Merchant power gaining steam amid debt shuffle, stronger gas and retail outlook

Debt restructuring, higher natural gas prices and retail growth are key catalysts helping to improve analyst sentiment around independent power producers entering 2017, marking a nascent reversal on merchant names after a year of tumult.

Assurances by management to prioritize debt reduction and restructuring are conveniently coinciding with expectations of a near-term improvement in natural gas prices in 2017, taken with earnings growth from expanded retail operations, a line of business partially inspired as a tactical response to prolonged weakness in wholesale power prices.

With NRG Energy Inc. and Dynegy Inc. each advancing negotiations with creditors of their respective distressed GenOn Energy Inc. and IPH LLC subsidiaries, analysts are finding clarity to be a welcomed reprieve from the typical uncertainty that long weighed on the stocks, while further acknowledging the prospect of washing their hands of those assets.

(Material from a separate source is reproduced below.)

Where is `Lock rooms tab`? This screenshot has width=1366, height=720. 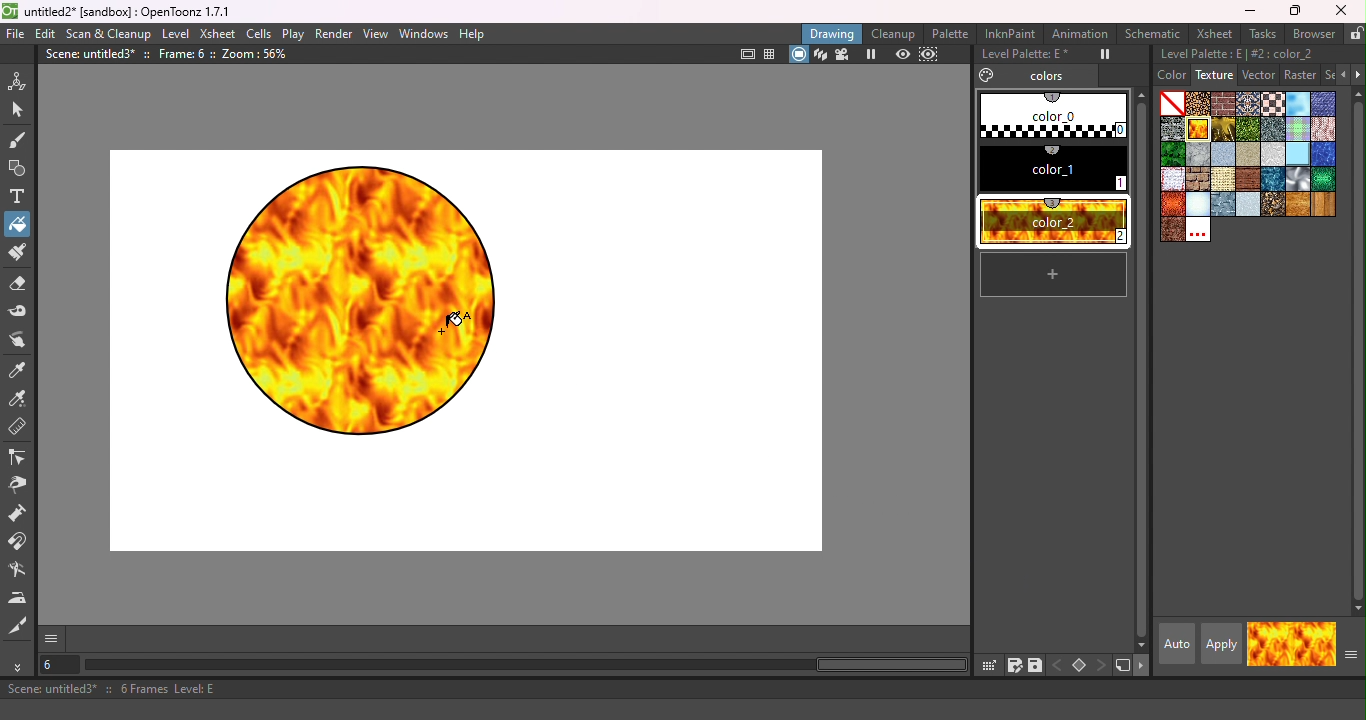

"GenOn restructuring is a key near term catalyst we have been looking forward to and not an overhang; likely a positive catalyst, in our view, even if these assets are no longer part of the portfolio in the future," Guggenheim Securities LLC said Dec. 14, adding that it did not expect NRG to necessarily "hand the keys over to the creditors and bankrupt the entity," since it favors GenOn's PJM Interconnection LLC exposure, but stopped short of saying that such a move was out of the question.

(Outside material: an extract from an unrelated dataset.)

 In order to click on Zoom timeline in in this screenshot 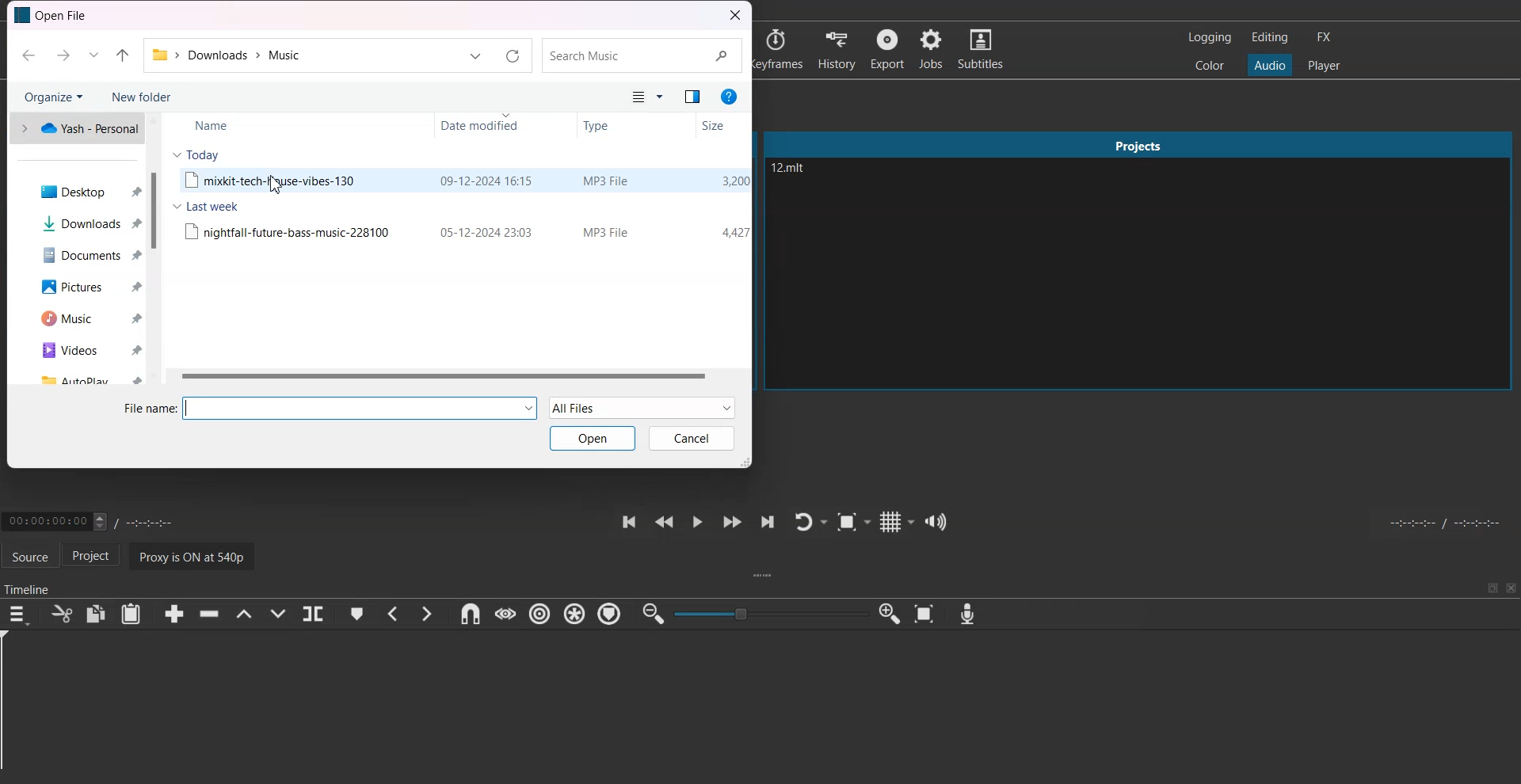, I will do `click(890, 614)`.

Analysts at UBS Securities LLC made a similar observation around Illinois Power HoldingsIPH, which filed Chapter 11 bankruptcy, suggesting that Illinois' newly approved energy policy does not particularly benefit the Dynegy fleet, despite its initial lobbying effort, perhaps challenging the generator's fidelity to hold on to the assets.

"Should the restructuring prove problematic there would be substantially less reason for Dynegy to negotiate with creditors to arrive at an outcome to keep the segment," UBS said Dec. 12.

For its part, Calpine Corp., while not grappling with restructuring pressures of NRG and Dynegy, moved to reprice a pair of term loans due in 2023, according to S&P Global Leveraged Commentary and Data on Dec. 14, knocking the price on both loans down by 25 basis points, in line with the Federal Reserve's move to boost rates by the same measure this week.

While proactive steps around debt management by all three merchant names at the close of 2016 have occurred in earnest, these efforts have been necessitated by historically low power prices, driven by weak spark spreads — the difference between the market price of electricity and its cost of production — eating into energy revenue, thus making debt reduction a heavier lift in the absence of greater free cash flow.

But taken against the backdrop of improving natural gas prices in 2017, particularly in PJM and the Northeast, the prospect for a recovery in energy margin appears more likely, particularly if, at a project-financing level, new build in PJM slows down due to incremental increases in the Fed funds rate throughout 2017.

"We are reiterating our 2017 forecast of $3.45/MMBtu and see the recent price rally as sustainable," Morgan Stanley posited Nov. 15. "As a result of supply challenges, gas demand from power generation needs to fall 10-15% in 2017-18, relative to 2016 levels, to keep the market balanced, driving prices higher."

Morgan Stanley further estimates that for each 100 basis point increase in interest rates, the capacity revenue requirement for new-build gas-fired projects in PJM lifts by roughly $15/MW-day, enough to drain some of the investor fervor around financing those projects in the coming year.

Investors have responded favorably to electric retail platforms, according to UBS analysts, who suggested that a recent debt raise initiated by Vistra Energy Corp. has provided comparables that may indicate retail platforms owned by incumbent merchant names, as well as Exelon Corp., are providing uplift on the stocks.

Still, UBS suggested that the retail sector may be hitting the top of its cycle, but it did suggest certain names, including Calpine, Exelon and Public Service Enterprise Group Inc., that could still be in the market to boost their retail units.

"Amidst the question of what multiple to put on this business, we emphasize we are likely nearing the top of the cycle on this business," UBS said Dec. 14.